■ Data:

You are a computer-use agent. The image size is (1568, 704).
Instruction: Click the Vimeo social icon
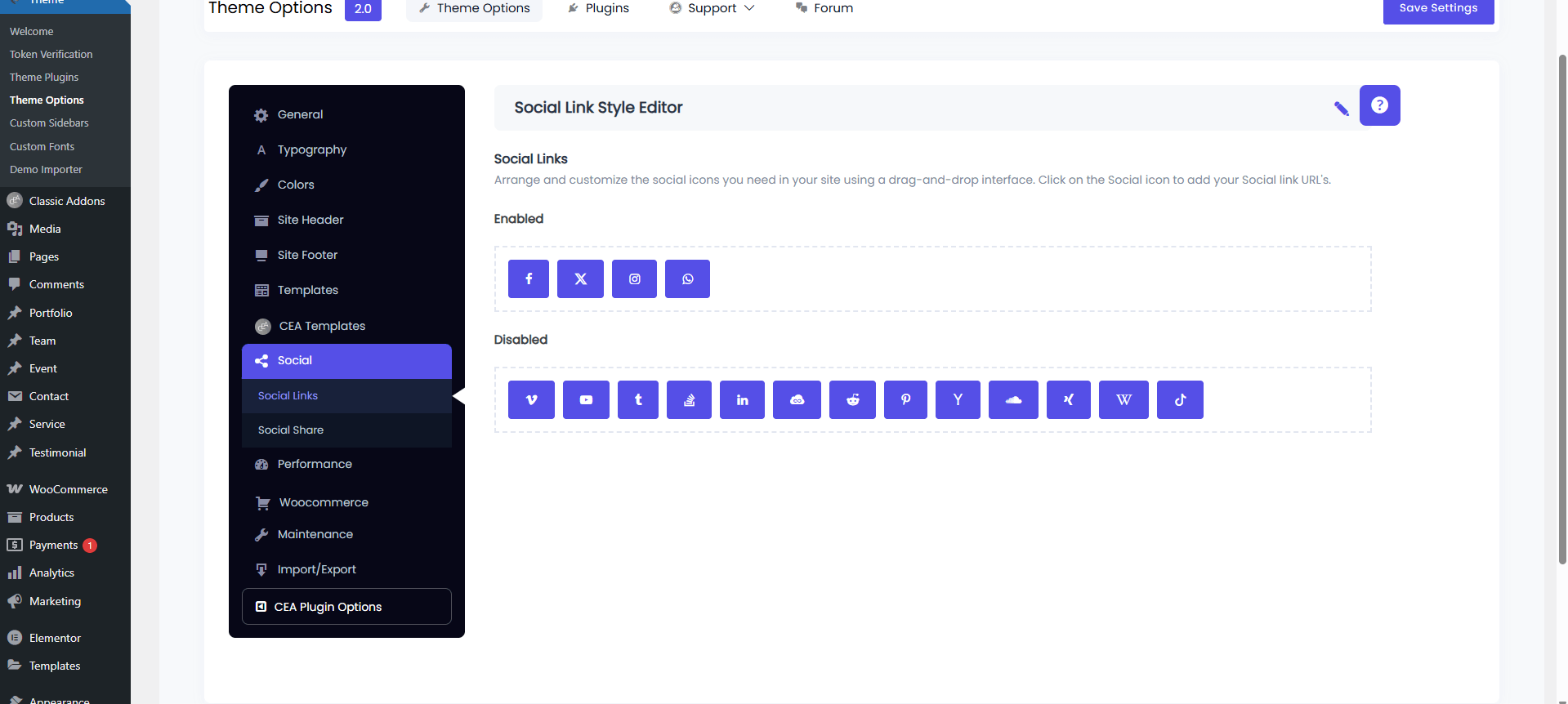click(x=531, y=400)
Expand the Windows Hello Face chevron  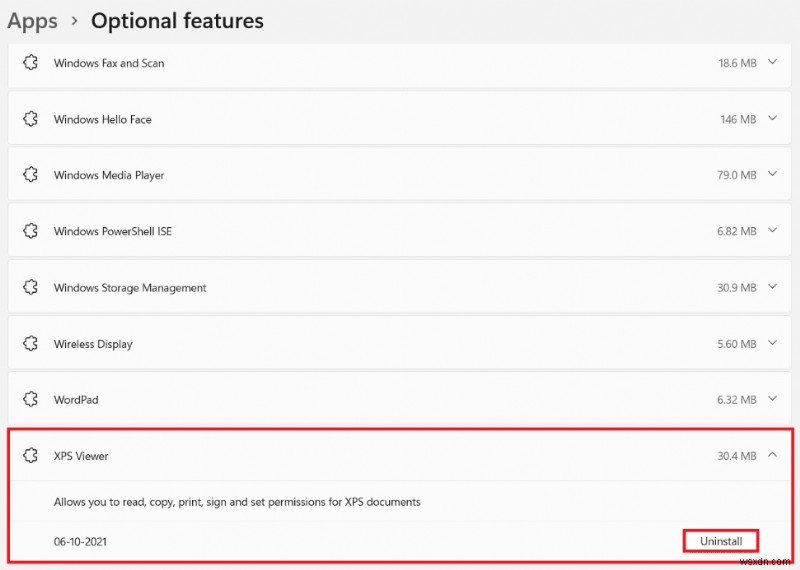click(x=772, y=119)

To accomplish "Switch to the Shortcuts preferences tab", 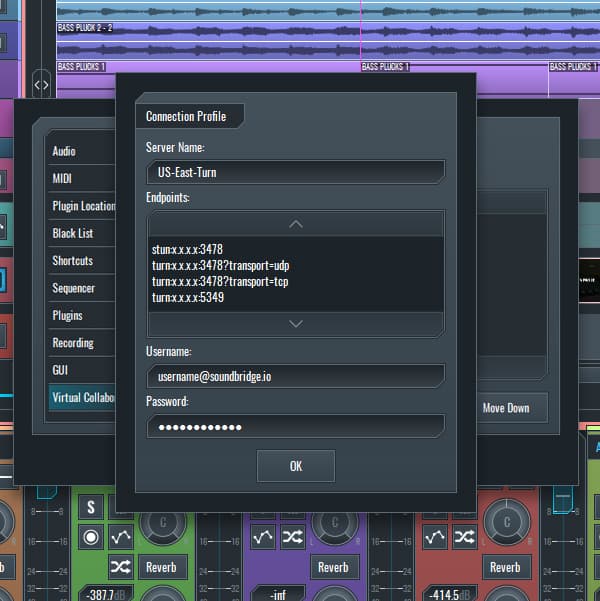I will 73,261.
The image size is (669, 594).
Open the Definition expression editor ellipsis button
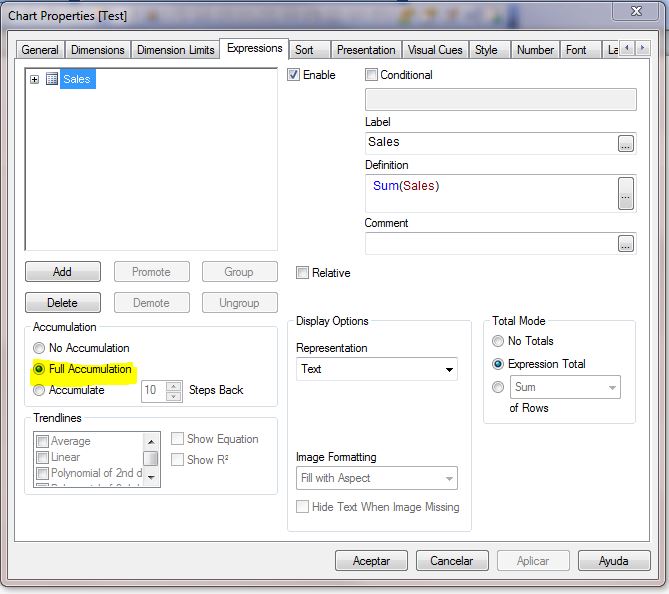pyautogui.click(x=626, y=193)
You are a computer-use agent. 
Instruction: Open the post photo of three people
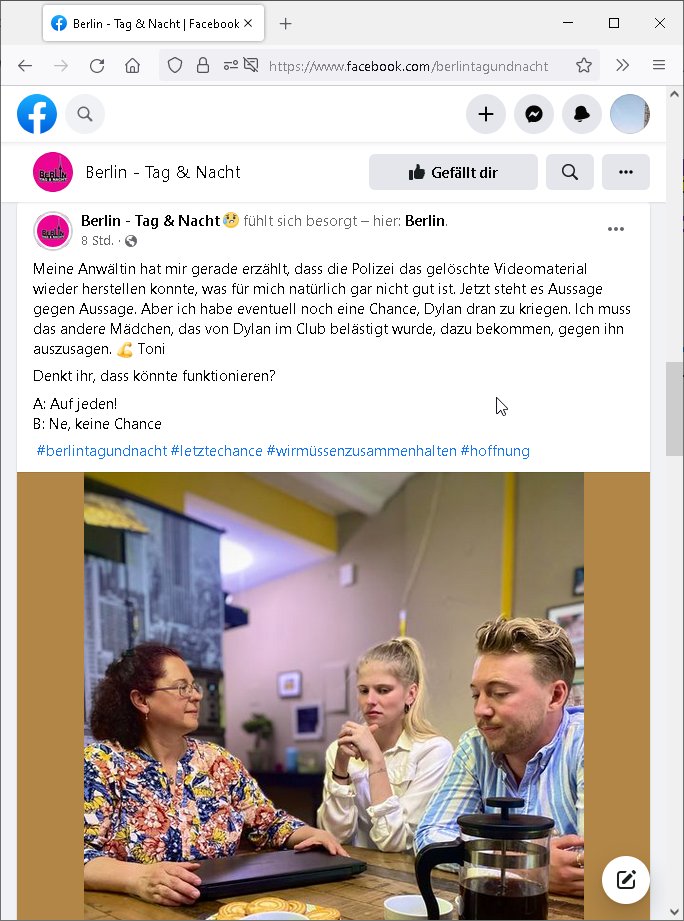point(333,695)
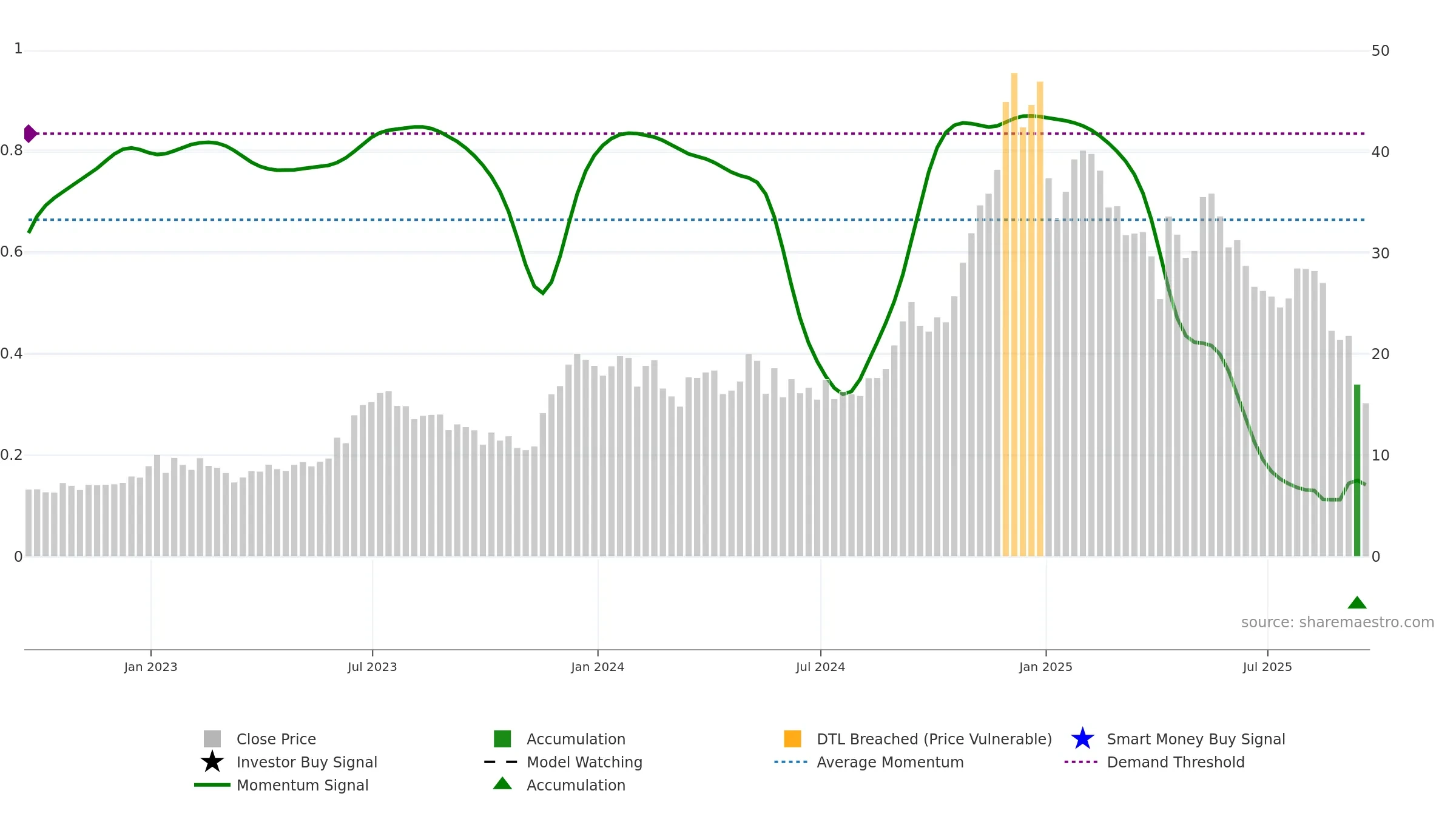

==

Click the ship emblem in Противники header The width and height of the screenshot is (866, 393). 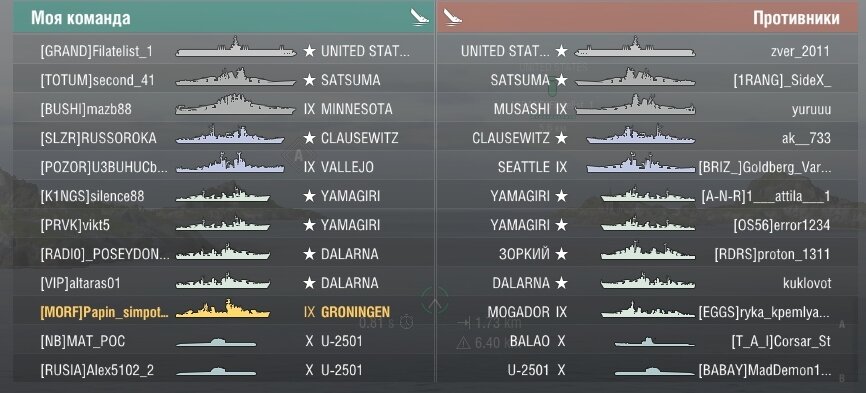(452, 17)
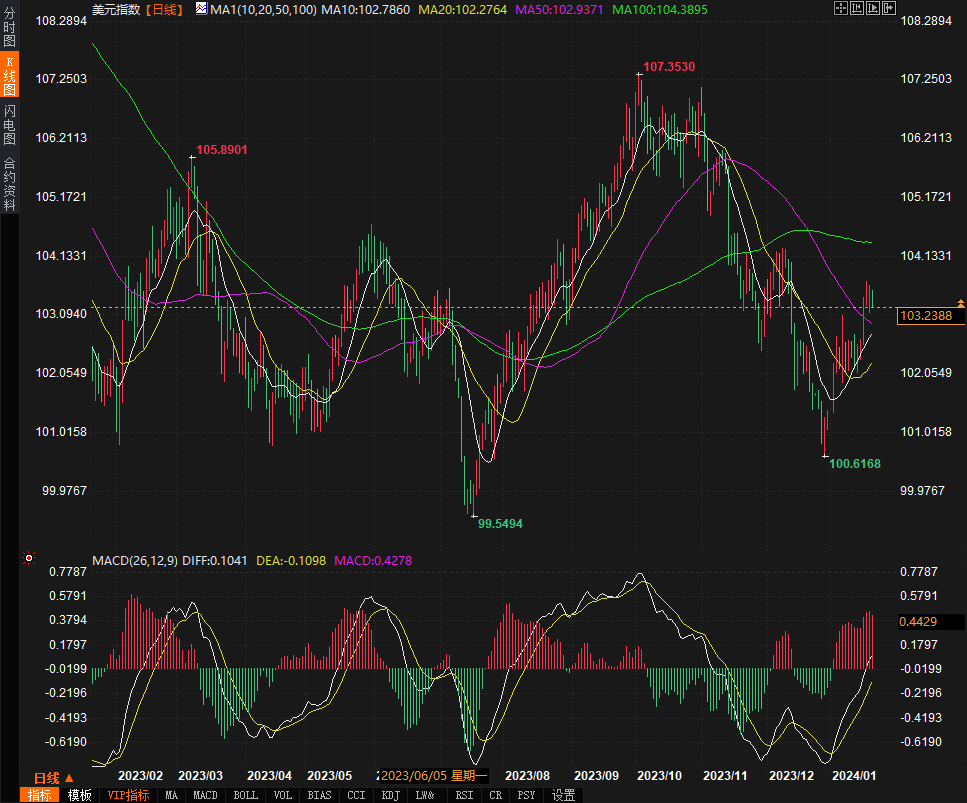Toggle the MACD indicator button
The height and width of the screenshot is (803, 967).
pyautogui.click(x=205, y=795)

...

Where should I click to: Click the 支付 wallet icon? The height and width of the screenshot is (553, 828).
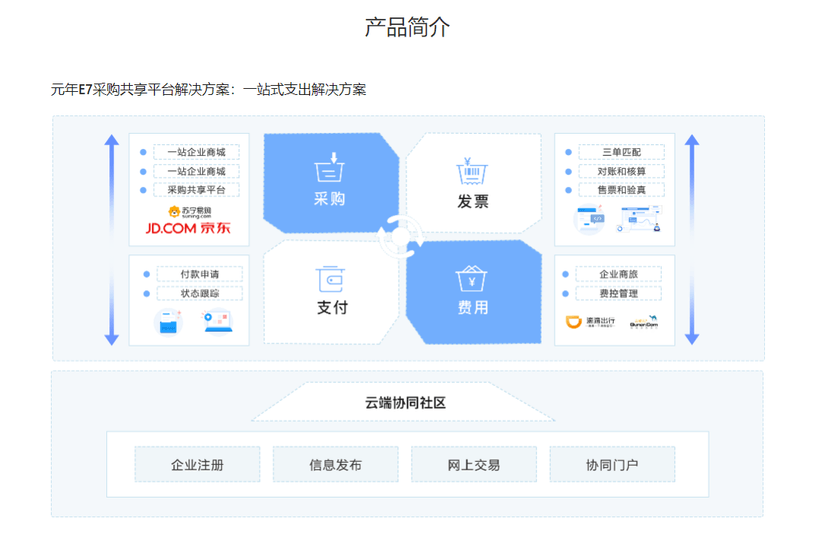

■ Task: Which lines of the data contain "agent"? Copy them all.

■ Expected answer:
You are a computer-use agent. The image size is (1568, 704).
You are a computer-use agent. 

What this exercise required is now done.